Dataset entries
..............................

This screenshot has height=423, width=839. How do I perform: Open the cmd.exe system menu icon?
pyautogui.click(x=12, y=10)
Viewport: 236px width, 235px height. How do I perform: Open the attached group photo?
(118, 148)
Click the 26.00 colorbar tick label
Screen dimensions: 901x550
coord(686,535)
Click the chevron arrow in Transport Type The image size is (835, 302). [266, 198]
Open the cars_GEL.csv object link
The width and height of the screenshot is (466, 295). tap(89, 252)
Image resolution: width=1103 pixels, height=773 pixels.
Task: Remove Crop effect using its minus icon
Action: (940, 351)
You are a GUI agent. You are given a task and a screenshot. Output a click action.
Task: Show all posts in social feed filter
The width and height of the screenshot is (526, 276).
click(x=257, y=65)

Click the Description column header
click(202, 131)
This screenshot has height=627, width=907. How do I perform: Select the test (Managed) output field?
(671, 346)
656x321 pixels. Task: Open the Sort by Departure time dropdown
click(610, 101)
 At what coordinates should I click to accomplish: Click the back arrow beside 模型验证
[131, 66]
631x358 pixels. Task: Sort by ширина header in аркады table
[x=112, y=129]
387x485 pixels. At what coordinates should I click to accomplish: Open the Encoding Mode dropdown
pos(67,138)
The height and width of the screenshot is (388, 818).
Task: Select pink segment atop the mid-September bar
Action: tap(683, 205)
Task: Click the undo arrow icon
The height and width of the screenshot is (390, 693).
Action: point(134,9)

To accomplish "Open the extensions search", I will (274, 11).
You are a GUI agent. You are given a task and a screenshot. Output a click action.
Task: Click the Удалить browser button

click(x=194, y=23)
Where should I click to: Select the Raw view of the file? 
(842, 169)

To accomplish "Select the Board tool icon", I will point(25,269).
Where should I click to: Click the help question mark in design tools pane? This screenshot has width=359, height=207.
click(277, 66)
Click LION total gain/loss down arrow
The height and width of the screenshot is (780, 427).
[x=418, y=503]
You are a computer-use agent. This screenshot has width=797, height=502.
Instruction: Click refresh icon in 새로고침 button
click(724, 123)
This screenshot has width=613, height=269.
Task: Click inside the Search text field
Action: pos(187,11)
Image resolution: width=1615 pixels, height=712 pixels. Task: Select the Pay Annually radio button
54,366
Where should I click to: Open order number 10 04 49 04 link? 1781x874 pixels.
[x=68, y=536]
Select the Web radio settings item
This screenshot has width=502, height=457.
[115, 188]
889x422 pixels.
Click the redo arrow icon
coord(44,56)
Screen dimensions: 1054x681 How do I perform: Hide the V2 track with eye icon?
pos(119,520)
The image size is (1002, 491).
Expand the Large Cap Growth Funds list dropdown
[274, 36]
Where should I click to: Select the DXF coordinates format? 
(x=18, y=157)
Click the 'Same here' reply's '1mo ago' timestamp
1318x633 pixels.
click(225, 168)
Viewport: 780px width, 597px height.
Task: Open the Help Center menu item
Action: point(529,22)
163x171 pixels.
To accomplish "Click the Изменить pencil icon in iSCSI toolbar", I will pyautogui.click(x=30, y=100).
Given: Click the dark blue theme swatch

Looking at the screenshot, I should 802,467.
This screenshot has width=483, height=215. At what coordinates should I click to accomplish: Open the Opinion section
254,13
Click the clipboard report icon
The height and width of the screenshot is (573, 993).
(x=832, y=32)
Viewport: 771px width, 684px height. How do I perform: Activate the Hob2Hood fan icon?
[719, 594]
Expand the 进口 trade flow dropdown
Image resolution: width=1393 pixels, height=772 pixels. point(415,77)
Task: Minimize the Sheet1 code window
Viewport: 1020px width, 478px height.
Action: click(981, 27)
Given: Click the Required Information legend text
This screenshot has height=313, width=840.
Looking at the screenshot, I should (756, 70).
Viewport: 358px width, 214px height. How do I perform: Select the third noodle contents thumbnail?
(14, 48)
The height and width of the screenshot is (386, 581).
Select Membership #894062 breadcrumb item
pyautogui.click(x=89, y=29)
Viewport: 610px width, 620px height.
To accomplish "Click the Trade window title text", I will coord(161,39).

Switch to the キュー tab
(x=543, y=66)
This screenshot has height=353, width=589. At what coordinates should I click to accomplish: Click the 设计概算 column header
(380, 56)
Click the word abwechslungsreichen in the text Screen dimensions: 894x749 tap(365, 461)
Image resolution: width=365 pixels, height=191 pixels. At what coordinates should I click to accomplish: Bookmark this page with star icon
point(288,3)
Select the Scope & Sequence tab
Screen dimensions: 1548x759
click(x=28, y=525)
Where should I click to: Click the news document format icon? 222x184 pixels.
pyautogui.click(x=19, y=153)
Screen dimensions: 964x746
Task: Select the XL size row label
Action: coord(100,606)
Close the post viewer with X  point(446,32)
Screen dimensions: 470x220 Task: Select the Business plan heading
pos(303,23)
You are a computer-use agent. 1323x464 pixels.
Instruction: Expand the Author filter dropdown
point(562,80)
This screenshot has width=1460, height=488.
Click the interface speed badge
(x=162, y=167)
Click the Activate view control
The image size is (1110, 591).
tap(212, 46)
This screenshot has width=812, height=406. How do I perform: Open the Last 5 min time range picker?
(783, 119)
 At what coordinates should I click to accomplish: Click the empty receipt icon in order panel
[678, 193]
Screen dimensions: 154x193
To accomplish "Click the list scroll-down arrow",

..............................

Instructions for the task | Each line of the data must be retyped exactly.

Answer area |
This screenshot has height=423, width=839. How do I perform: Open the cmd.exe system menu icon?
pyautogui.click(x=12, y=10)
Viewport: 236px width, 235px height. How do I perform: Open the attached group photo?
(118, 148)
Click the 26.00 colorbar tick label
Screen dimensions: 901x550
coord(686,535)
Click the chevron arrow in Transport Type The image size is (835, 302). [266, 198]
Open the cars_GEL.csv object link
The width and height of the screenshot is (466, 295). tap(89, 252)
Image resolution: width=1103 pixels, height=773 pixels.
Task: Remove Crop effect using its minus icon
Action: (940, 351)
You are a GUI agent. You are given a task and a screenshot. Output a click action.
Task: Show all posts in social feed filter
The width and height of the screenshot is (526, 276).
click(x=257, y=65)

Click the Description column header
click(202, 131)
This screenshot has height=627, width=907. How do I perform: Select the test (Managed) output field?
(671, 346)
656x321 pixels. Task: Open the Sort by Departure time dropdown
click(610, 101)
 At what coordinates should I click to accomplish: Click the back arrow beside 模型验证
[131, 66]
631x358 pixels. Task: Sort by ширина header in аркады table
[x=112, y=129]
387x485 pixels. At what coordinates should I click to accomplish: Open the Encoding Mode dropdown
pos(67,138)
The height and width of the screenshot is (388, 818).
Task: Select pink segment atop the mid-September bar
Action: tap(683, 205)
Task: Click the undo arrow icon
The height and width of the screenshot is (390, 693).
Action: point(134,9)

To accomplish "Open the extensions search", I will (274, 11).
You are a GUI agent. You are given a task and a screenshot. Output a click action.
Task: Click the Удалить browser button

click(x=194, y=23)
Where should I click to: Select the Raw view of the file? 
(842, 169)

To accomplish "Select the Board tool icon", I will point(25,269).
Where should I click to: Click the help question mark in design tools pane? This screenshot has width=359, height=207.
click(277, 66)
Click LION total gain/loss down arrow
The height and width of the screenshot is (780, 427).
[x=418, y=503]
You are a computer-use agent. This screenshot has width=797, height=502.
Instruction: Click refresh icon in 새로고침 button
click(724, 123)
This screenshot has width=613, height=269.
Task: Click inside the Search text field
Action: pos(187,11)
Image resolution: width=1615 pixels, height=712 pixels. Task: Select the Pay Annually radio button
54,366
Where should I click to: Open order number 10 04 49 04 link? 1781x874 pixels.
[x=68, y=536]
Select the Web radio settings item
This screenshot has width=502, height=457.
[115, 188]
889x422 pixels.
Click the redo arrow icon
coord(44,56)
Screen dimensions: 1054x681 How do I perform: Hide the V2 track with eye icon?
pos(119,520)
The image size is (1002, 491).
Expand the Large Cap Growth Funds list dropdown
[274, 36]
Where should I click to: Select the DXF coordinates format? 
(x=18, y=157)
Click the 'Same here' reply's '1mo ago' timestamp
1318x633 pixels.
click(225, 168)
Viewport: 780px width, 597px height.
Task: Open the Help Center menu item
Action: point(529,22)
163x171 pixels.
To accomplish "Click the Изменить pencil icon in iSCSI toolbar", I will pyautogui.click(x=30, y=100).
Given: Click the dark blue theme swatch

Looking at the screenshot, I should 802,467.
This screenshot has width=483, height=215. At what coordinates should I click to accomplish: Open the Opinion section
254,13
Click the clipboard report icon
The height and width of the screenshot is (573, 993).
(x=832, y=32)
Viewport: 771px width, 684px height. How do I perform: Activate the Hob2Hood fan icon?
[719, 594]
Expand the 进口 trade flow dropdown
Image resolution: width=1393 pixels, height=772 pixels. point(415,77)
Task: Minimize the Sheet1 code window
Viewport: 1020px width, 478px height.
Action: click(981, 27)
Given: Click the Required Information legend text
This screenshot has height=313, width=840.
Looking at the screenshot, I should (756, 70).
Viewport: 358px width, 214px height. How do I perform: Select the third noodle contents thumbnail?
(14, 48)
The height and width of the screenshot is (386, 581).
Select Membership #894062 breadcrumb item
pyautogui.click(x=89, y=29)
Viewport: 610px width, 620px height.
To accomplish "Click the Trade window title text", I will coord(161,39).

Switch to the キュー tab
(x=543, y=66)
This screenshot has height=353, width=589. At what coordinates should I click to accomplish: Click the 设计概算 column header
(380, 56)
Click the word abwechslungsreichen in the text Screen dimensions: 894x749 tap(365, 461)
Image resolution: width=365 pixels, height=191 pixels. At what coordinates should I click to accomplish: Bookmark this page with star icon
point(288,3)
Select the Scope & Sequence tab
Screen dimensions: 1548x759
click(x=28, y=525)
Where should I click to: Click the news document format icon? 222x184 pixels.
pyautogui.click(x=19, y=153)
Screen dimensions: 964x746
Task: Select the XL size row label
Action: coord(100,606)
Close the post viewer with X  point(446,32)
Screen dimensions: 470x220 Task: Select the Business plan heading
pos(303,23)
You are a computer-use agent. 1323x464 pixels.
Instruction: Expand the Author filter dropdown
point(562,80)
This screenshot has width=1460, height=488.
Click the interface speed badge
(x=162, y=167)
Click the Activate view control
The image size is (1110, 591).
tap(212, 46)
This screenshot has width=812, height=406. How do I perform: Open the Last 5 min time range picker?
(783, 119)
 At what coordinates should I click to accomplish: Click the empty receipt icon in order panel
[678, 193]
Screen dimensions: 154x193
To accomplish "Click the list scroll-down arrow",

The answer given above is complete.